#### ACTION ITEM:
What you give back should be only the lines from the one holding "Task: Click the green Share screen button" through the final line of the records, each reproduced exactly.

#### DATA EXTRACT:
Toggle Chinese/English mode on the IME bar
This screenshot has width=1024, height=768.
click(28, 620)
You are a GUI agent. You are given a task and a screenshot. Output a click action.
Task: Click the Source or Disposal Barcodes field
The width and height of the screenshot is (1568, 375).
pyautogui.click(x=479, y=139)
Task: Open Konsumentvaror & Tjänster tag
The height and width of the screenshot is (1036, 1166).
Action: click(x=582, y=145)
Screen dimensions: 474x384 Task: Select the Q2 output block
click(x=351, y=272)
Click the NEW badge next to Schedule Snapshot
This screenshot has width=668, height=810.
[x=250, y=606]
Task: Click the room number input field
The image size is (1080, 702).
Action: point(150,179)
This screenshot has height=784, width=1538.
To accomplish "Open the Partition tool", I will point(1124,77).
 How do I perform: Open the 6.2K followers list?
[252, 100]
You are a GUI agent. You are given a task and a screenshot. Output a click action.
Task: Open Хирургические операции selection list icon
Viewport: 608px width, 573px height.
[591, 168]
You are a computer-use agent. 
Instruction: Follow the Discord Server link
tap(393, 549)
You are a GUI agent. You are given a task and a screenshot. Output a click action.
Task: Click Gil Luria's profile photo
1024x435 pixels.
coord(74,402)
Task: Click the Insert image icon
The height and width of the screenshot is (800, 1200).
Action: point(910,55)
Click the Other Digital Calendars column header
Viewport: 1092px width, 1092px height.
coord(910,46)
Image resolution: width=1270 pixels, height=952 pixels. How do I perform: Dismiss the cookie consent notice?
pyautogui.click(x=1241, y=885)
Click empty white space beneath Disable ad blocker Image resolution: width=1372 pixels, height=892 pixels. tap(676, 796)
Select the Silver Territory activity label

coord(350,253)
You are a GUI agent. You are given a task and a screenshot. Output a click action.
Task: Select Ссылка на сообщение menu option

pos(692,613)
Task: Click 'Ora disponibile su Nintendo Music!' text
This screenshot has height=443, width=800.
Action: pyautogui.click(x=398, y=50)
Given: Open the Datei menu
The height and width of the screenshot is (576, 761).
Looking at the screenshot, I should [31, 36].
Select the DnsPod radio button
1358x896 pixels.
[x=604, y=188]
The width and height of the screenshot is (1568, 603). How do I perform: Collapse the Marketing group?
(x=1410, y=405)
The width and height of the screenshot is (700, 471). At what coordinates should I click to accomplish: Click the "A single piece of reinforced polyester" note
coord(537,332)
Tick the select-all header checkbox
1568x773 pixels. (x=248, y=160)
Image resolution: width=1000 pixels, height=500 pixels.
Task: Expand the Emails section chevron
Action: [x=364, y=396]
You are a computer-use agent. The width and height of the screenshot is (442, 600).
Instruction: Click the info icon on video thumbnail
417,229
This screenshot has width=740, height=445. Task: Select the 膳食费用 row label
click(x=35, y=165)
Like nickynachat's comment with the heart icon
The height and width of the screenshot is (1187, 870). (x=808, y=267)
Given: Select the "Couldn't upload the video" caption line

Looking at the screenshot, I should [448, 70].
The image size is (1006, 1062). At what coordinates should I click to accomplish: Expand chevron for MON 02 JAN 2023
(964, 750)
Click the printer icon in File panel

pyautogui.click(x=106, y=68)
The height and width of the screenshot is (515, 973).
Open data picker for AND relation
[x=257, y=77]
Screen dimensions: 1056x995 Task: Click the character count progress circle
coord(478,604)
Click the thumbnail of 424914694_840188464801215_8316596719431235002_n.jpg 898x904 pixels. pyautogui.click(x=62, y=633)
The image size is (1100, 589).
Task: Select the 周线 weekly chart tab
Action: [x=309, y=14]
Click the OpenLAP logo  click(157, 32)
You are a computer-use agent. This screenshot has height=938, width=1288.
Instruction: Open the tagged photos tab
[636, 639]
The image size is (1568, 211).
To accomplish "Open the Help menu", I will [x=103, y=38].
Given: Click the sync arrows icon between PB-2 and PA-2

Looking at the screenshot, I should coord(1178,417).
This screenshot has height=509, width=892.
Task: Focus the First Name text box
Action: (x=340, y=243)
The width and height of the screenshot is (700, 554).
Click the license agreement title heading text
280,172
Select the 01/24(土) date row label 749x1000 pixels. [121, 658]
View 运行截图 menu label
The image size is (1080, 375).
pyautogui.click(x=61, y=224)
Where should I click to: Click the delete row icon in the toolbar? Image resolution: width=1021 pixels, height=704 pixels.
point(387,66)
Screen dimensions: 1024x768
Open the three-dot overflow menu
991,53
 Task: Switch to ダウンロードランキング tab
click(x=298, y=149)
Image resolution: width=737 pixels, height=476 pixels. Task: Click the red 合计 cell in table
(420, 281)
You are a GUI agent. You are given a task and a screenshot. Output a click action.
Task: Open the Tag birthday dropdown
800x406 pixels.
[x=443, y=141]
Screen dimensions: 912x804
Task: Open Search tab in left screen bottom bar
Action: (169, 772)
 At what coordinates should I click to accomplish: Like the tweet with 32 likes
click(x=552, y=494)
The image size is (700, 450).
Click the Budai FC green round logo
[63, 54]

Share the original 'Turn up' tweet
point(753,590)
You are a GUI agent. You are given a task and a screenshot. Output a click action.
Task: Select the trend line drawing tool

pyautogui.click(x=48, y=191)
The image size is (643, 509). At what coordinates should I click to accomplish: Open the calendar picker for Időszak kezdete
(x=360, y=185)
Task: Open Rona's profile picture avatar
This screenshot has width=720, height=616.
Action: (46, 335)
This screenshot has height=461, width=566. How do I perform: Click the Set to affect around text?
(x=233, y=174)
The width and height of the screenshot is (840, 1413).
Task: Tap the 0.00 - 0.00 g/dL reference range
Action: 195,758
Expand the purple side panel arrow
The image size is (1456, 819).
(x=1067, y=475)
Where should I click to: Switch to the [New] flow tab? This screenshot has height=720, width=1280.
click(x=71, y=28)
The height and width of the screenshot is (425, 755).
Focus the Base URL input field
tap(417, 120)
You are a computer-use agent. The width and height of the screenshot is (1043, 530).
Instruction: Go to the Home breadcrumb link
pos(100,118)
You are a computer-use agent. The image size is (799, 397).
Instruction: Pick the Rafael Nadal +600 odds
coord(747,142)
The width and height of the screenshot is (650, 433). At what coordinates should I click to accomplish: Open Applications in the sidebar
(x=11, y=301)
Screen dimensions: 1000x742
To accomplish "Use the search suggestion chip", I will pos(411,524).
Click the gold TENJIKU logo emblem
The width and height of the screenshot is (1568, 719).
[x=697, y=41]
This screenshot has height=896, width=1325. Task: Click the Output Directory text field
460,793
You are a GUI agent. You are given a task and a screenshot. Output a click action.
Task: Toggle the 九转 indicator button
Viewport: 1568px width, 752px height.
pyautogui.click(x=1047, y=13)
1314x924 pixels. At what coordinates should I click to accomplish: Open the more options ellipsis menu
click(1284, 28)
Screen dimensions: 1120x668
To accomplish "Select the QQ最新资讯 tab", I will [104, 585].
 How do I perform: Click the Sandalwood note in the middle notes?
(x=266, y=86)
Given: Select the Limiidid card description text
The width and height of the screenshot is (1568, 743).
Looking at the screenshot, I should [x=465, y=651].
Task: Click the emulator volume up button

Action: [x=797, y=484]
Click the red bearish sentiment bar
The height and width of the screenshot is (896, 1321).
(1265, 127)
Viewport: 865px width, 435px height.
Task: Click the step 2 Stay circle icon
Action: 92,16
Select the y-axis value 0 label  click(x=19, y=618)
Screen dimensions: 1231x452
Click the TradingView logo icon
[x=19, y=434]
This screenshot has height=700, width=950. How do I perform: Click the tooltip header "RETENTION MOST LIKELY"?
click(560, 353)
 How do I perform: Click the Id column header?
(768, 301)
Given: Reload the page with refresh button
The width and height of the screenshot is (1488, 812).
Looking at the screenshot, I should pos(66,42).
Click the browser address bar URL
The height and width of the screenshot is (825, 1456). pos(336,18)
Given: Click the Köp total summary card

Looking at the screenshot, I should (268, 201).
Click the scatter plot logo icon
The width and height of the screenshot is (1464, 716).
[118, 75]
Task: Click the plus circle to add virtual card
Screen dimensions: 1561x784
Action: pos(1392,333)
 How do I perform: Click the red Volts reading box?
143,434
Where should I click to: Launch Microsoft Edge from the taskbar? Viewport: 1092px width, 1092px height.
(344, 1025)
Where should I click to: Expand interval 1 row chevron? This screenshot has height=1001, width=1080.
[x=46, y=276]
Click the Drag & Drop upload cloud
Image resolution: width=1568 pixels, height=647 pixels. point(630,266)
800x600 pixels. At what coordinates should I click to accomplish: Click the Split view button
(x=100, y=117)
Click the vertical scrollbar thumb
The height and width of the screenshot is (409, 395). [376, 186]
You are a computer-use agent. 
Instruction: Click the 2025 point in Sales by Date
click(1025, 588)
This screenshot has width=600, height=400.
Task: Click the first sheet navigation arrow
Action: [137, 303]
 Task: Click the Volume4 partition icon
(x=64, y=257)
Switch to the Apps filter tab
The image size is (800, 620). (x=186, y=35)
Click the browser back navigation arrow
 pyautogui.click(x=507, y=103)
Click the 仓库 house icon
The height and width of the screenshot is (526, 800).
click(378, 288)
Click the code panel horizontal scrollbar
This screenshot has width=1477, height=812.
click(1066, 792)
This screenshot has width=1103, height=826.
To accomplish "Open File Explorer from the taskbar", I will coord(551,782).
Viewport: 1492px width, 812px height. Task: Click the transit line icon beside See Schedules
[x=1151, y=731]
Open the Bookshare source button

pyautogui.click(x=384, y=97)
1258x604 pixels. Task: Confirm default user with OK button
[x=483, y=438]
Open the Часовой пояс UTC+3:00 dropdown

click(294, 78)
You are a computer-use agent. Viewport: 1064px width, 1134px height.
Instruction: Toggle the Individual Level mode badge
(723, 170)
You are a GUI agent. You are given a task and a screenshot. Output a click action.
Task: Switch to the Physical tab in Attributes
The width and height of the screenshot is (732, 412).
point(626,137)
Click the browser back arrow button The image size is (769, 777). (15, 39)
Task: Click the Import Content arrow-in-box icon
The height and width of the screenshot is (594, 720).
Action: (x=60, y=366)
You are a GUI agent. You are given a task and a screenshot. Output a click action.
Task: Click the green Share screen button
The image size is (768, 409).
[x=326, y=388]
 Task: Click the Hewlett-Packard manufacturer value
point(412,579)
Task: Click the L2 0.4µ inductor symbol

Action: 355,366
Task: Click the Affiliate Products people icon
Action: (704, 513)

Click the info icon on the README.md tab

#### EXERCISE RESULT:
Task: Click the green Share screen button
The image size is (768, 409).
[x=326, y=388]
 Task: Click the Hewlett-Packard manufacturer value
point(412,579)
Task: Click the L2 0.4µ inductor symbol

Action: 355,366
Task: Click the Affiliate Products people icon
Action: (704, 513)

Click the info icon on the README.md tab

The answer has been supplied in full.